Major Barbara
Final Dress Rehersal
2-25-2010
“You can not have power for good without having power for evil.”
Well dear friends, it appears that I may be getting back to culture blogging. With the Pantree Owl Ep a week or so ago (the ambient track has been completed. V. Nice) Major Barbara this Week, and the Laramie Project at the end of this week, I am making a good start on making up for missing the V-week events. Theater blogging is even harder than music blogging. While I’ve mentioned before that I’ve a distinct lack of technical terms for talking about music,I am even worse off with the theater. At least in the case of music I have some experience creating it and a lot of time spent enjoying it. I enjoy the theater, but I seldom watch it, and reading plays inevitably bores me to sleep. (Similar to any presentation that is overwhelmingly dialogue.)
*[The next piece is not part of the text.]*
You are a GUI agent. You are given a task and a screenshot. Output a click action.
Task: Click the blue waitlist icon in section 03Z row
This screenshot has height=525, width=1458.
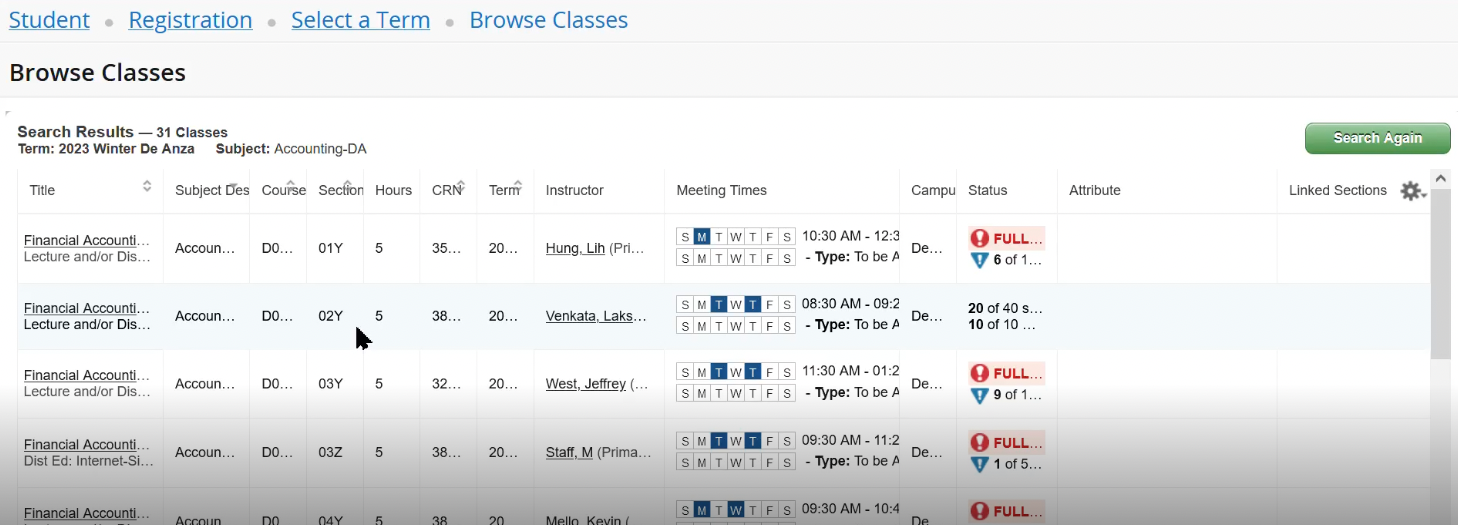[x=980, y=464]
First things first, Major Barbara was written in 1905, and this particular presentation does some interesting things to bridge the century. The costuming is period, but instead of being period early 1900s, everyone is dressed in the fashion of the late 1960s It maintains the sense of the different that period costume would have given, without the steep temporal dislocation.
Also, the scene changes that started in the Undershaft Manor were done in the idiom of the play with the butler Morrison directing uniformed labour crews. (As an aside, the young lady on the stage crew was really cute.) This instead of the standard crew in blacks trying to be invisible.
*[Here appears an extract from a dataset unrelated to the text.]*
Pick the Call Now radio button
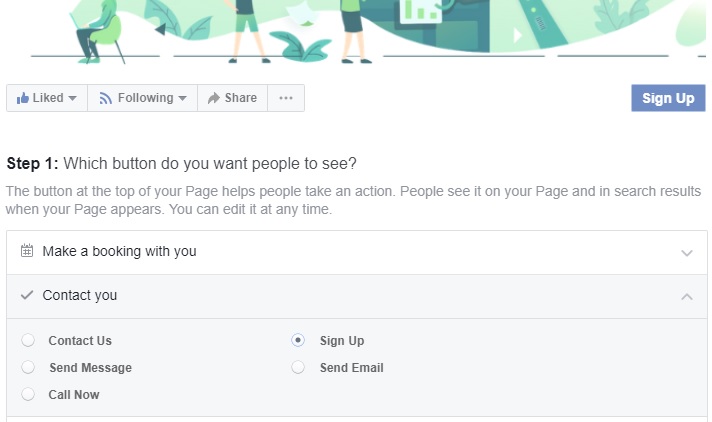This screenshot has height=422, width=712. pyautogui.click(x=28, y=395)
I don’t know how much of this was Shawe, and how much was the actors/direction, but Adolphus and Andrew Undershaft totally dominated any scene they were both in. I’m not sure that it wasn’t just them having the best dialog, but they were incredible.
The women’s Salvation Army uniforms, particularly that of Jenny Hill, make me wish that capes and cloaks would come back into general style.
So, this play was written in 1905, the same year that Ayn Rand was born, and yet it has the most coherant objectivist screeds I’ve ever read, mostly from the industrialist Anderew Undershaft. On the other hand, Adolphus’ speeches near the end prefigure Malcom X’s “The Ballot or the Bullet” speech. As do a few portions of Undershaft’s monologues. And we have, in Undershaft, a solid analysis of how to ne an objectivist industrialis and not end up with your head on a pike.
The play speaks to one of the key conundrums of activisim, the tension between the purity of cause and the effectiveness of your work. If you do any activisim at all, I urge you to catch a showing of this play, if not this presentation, then the next time you get a chance.
The set design for the arms factory was awesome.
A few minor issues, from the 5th row I almost couldn’t read the Undershaft Quotes: “if God gave man the hand, let not man withhold the sword.”, “all have the right to fight, none have the right to judge.” “to man the heaven, to heaven the victory.” “peace shall not prevail, save with a sword in her hand.” “nothing is ever done in this world until men are prepared to kill one another if it’s not done!” and “unashamed”
Also, and it was an aspect of the venue,personally, if you are going to allow concessions sales, allowing people to bring them into the theater seems better than not doing so.
All in all, a very good presentation of a clever script.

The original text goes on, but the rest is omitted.